Property consultancy Savills reports that €16.1 billion was invested into the European hotel sector in 2021, an increase of 61 percent year-on-year. Meanwhile, average daily rates are now 6 percent higher than pre-covid, according to the latest STR, the global data provider.

These buoyant figures, combined with stable asset values, have left opportunistic investors frustrated, while lenders that had previously retreated from hotels were returning, said Britta Drexler, principal at US investment firm Apollo Global Management, speaking on the panel. “There were a lot of investors hoping that values would go down. This didn’t happen and it won’t,” she added.

Apollo has been lending in the hotels sector in recent months, providing a £137.5 million (€157 million) loan to refinance the Standard hotel in London’s King’s Cross in November, developed by Crosstree Real Estate.

Brexler said that budget hotels and resorts were “working well”, while sponsors with a good track record would find credit for development. “We see a lot of new developments put forward by sponsors who know exactly what they are doing. Why not invest in those?”

Fellow panellist Ben Barbanel, head of debt finance at UK challenger lender OakNorth Bank, reported that a London budget hotel group it sponsors was seeing a “consistent” 100 percent occupancy.

But alongside the bullish outlook around lending to the sector, panellists expressed worries around other aspects of the commercial real estate market – in the week that the UK central bank warned inflation will exceed 11 percent in the autumn and as household budgets struggle to cope with rising energy, transport and food prices.

Transactional activity in the hotel sector across major European markets in 2021 was led by Spain, Italy and UK, where volumes were up 211 percent, 122 percent and 84 percent respectively, year-on-year, Savills reported. In recent months Canada’s Brookfield Asset Management purchased Madrid’s Hotel Princesa Plaza complex for more than £170 million, which includes a four-star, 423-room hotel.

Global investment banking and asset management firm Alantra has also been investing in the Spanish hotel sector through its €160 million private debt real estate fund.

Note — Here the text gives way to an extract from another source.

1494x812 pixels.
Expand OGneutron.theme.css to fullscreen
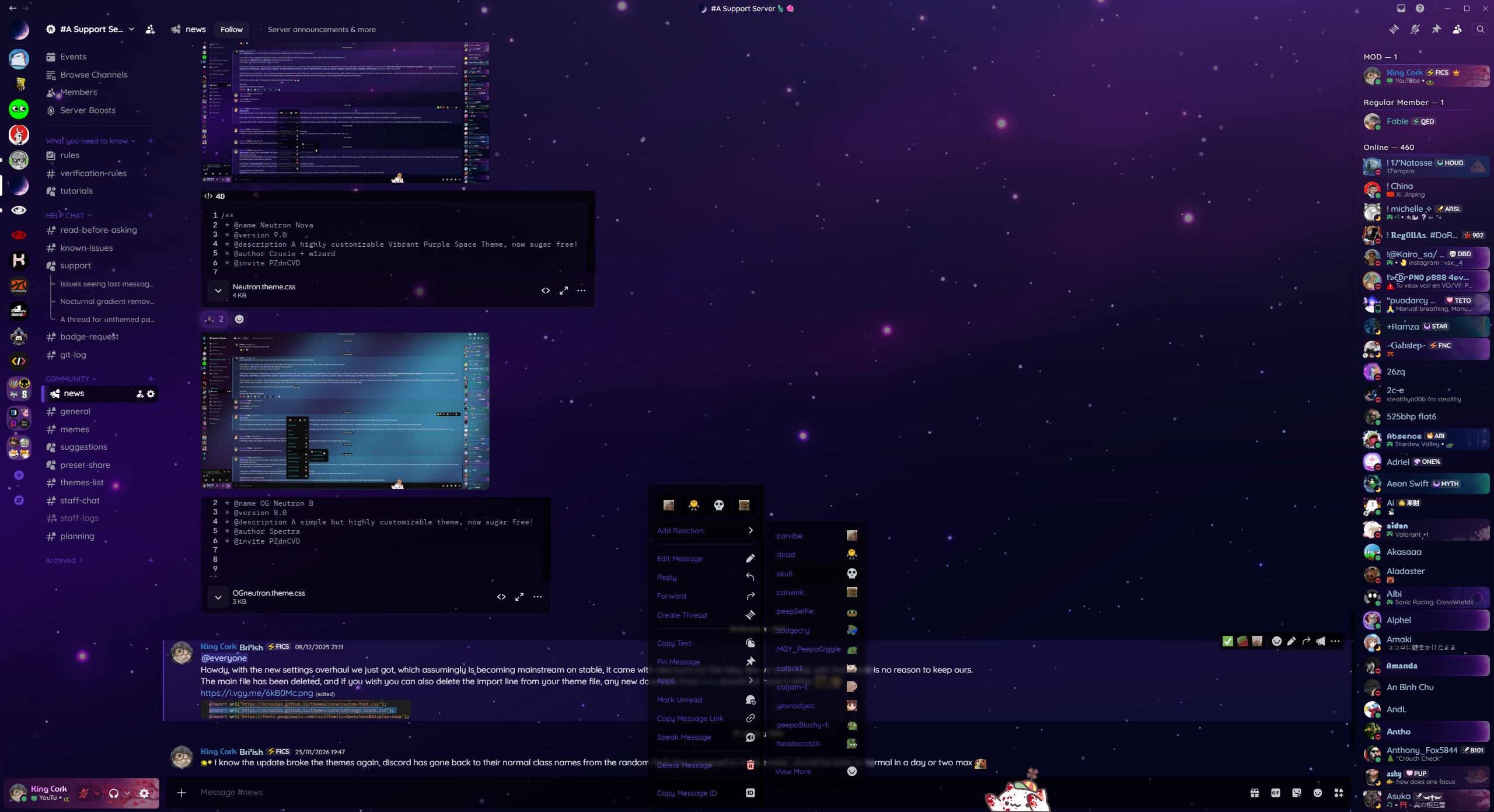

This week, the firm announced it has provided a loan of €18.5 million to Swedish developer Quartiers Properties for the refinancing of the Boho Club Marbella hotel on Spain’s Costa del Sol, its second Spanish hotel financing from the fund.

Jaime Cano Artero, partner at Alantra, this week explained why the sector is appealing. “The macroeconomic picture is uncertain. However we believe in Spain’s tourist sector, especially where assets have potential to be repositioned and the sponsor is active in that respect,” he said. “We remain cautious around loan-to-values, so we are protected from headwinds, and in a market where there is not much competition from banks or other lenders we have the ability to be selective.”

Alantra is focusing on further debt opportunities to fund prime, luxury assets in premium locations as these have been relatively resilient and are quickly recovering after the pandemic crisis, said Cano Artero, adding that there were also opportunities for lenders to refinance assets that need liquidity following the covid crisis.